### SOAL LATIHAN
Tolong tulis ulang bagian teks tentang limbah produksi emping yang diawali "13.  Limbah hasil" dan berlanjut sampai "khas asli Jogja.", lalu ganti "UKM" dengan "Usaha Kecil Menengah".

### TEKS PILIHAN

13.  Limbah hasil produksi
UKM sentra industri emping ternyata tidak ada limbah hasil produksi karena semua terpakai, termasuk kulit juga laku di jual untuk di masak atau di buat goreng kulit. Secara ekonomi, usaha ini sangat menguntungkan karena tidak ada satupun produk terbuang. Selain itu, terobosan bakpia emping menjadi alternatif baru yang memberikan nilai tambah dan nilai ekonomi dari kuliner dalam bentuk makanan khas asli Jogja.

### DATA YANG DISEDIAKAN

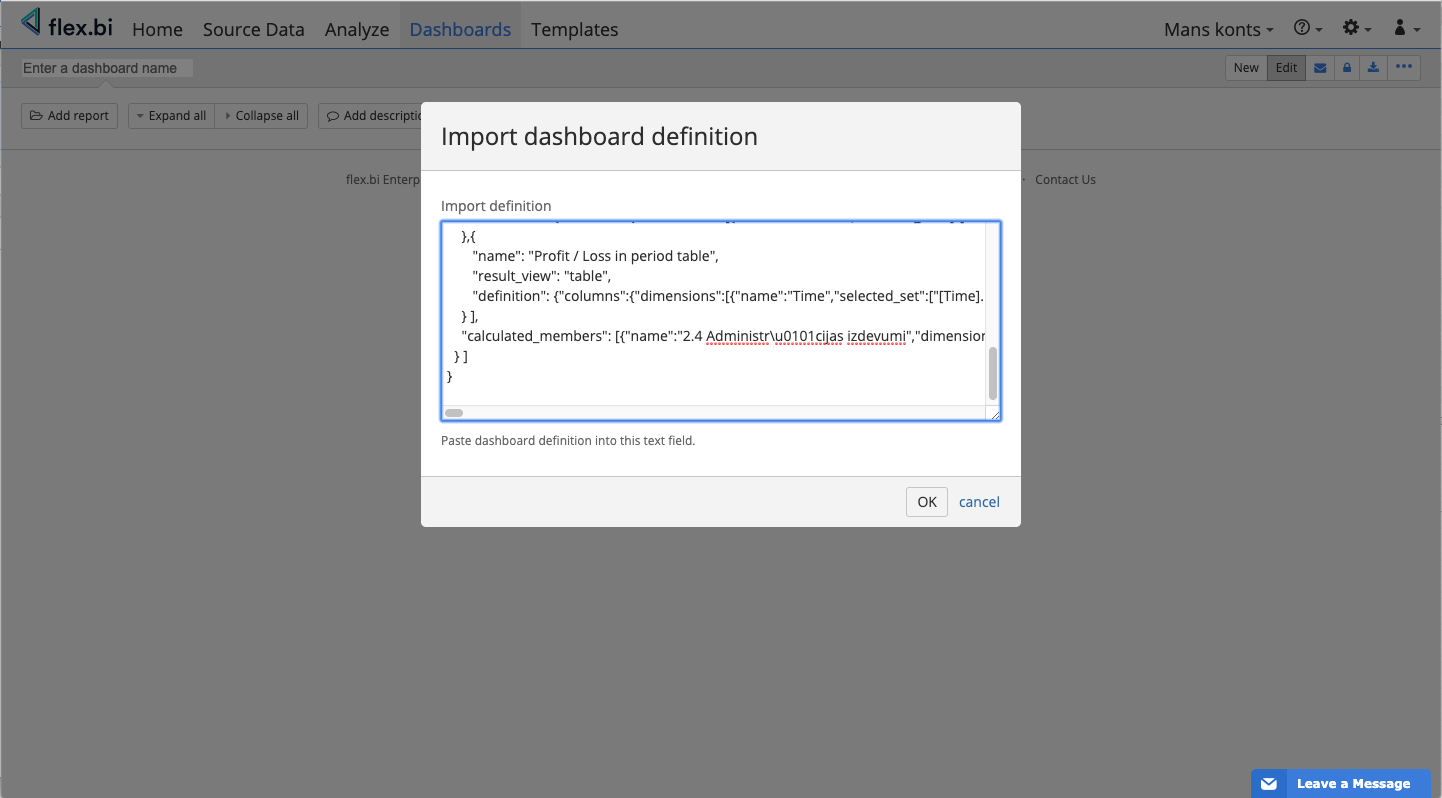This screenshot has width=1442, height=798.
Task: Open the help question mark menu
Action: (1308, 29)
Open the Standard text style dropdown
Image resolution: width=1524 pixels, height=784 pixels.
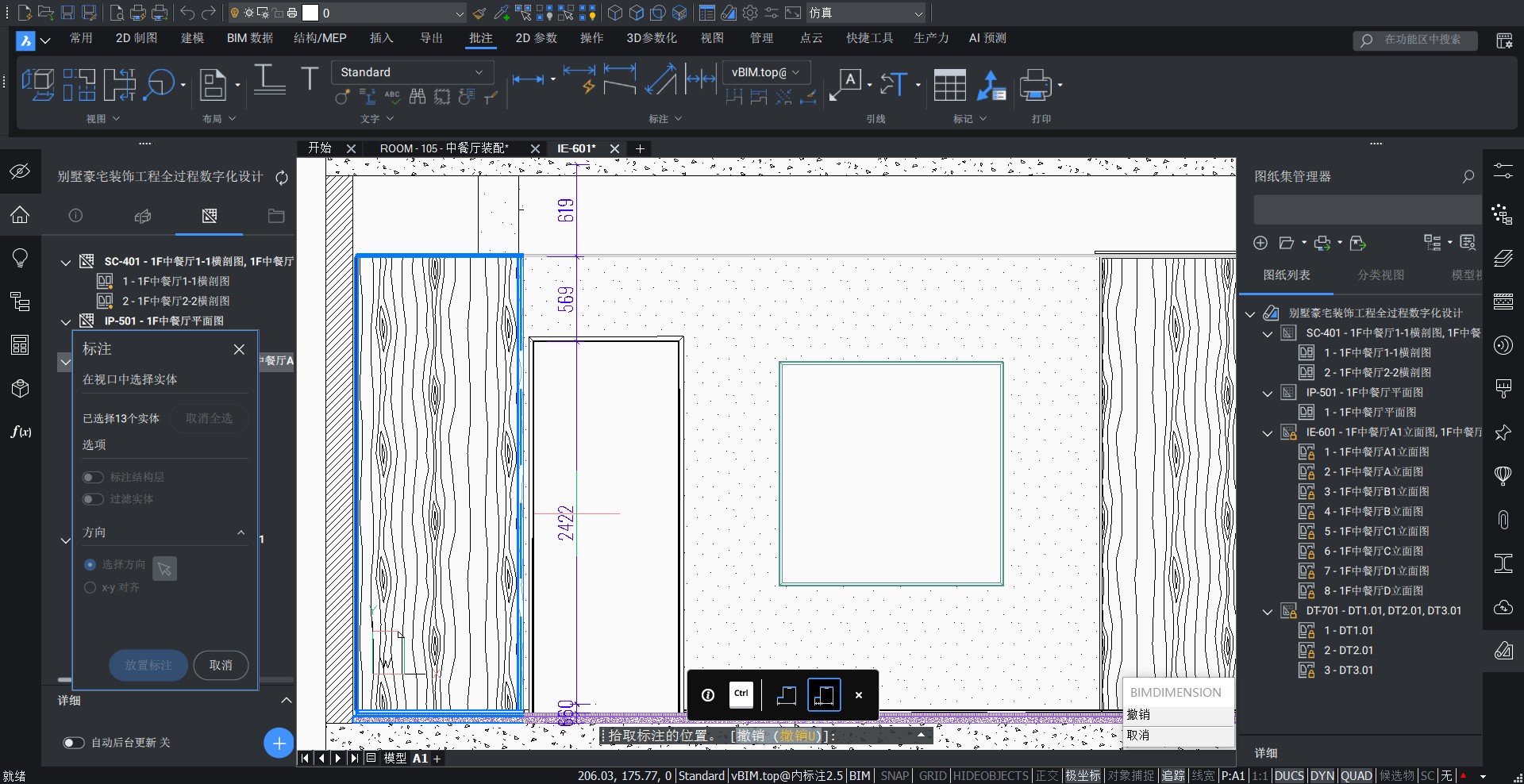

### PENYELESAIAN SOAL
13.  Limbah hasil produksi
Usaha Kecil Menengah sentra industri emping ternyata tidak ada limbah hasil produksi karena semua terpakai, termasuk kulit juga laku di jual untuk di masak atau di buat goreng kulit. Secara ekonomi, usaha ini sangat menguntungkan karena tidak ada satupun produk terbuang. Selain itu, terobosan bakpia emping menjadi alternatif baru yang memberikan nilai tambah dan nilai ekonomi dari kuliner dalam bentuk makanan khas asli Jogja.